-- REQUIREMENT --
Filter the material below so that only lines containing "agent" remain.

-- TASK INPUT --

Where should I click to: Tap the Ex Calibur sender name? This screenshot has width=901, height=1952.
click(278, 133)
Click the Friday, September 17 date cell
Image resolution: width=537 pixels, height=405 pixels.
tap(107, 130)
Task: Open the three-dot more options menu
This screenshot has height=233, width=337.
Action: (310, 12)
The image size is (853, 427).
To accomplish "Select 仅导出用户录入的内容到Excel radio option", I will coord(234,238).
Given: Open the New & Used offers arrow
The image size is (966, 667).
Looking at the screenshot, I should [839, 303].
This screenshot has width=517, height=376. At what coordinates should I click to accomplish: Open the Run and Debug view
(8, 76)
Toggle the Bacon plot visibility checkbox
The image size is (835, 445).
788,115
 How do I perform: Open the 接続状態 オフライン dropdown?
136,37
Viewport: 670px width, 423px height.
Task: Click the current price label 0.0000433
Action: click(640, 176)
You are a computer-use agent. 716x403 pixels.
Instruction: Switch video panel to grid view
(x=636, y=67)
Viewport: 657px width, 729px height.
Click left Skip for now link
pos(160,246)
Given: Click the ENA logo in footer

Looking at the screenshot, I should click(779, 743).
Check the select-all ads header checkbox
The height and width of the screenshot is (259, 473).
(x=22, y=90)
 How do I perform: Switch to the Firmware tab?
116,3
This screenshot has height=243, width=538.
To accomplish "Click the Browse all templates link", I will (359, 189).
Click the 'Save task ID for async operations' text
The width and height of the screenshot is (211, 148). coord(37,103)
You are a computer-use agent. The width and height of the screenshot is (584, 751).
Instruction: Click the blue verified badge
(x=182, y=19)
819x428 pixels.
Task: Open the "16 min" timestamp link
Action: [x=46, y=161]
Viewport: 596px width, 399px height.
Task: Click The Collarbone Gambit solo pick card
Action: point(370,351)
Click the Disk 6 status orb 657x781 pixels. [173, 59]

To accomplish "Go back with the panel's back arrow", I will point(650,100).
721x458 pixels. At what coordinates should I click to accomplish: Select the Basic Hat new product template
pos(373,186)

-- WORKED SOLUTION --
You are a computer-use agent. 716x403 pixels.
You are a computer-use agent. The width and height of the screenshot is (584, 751).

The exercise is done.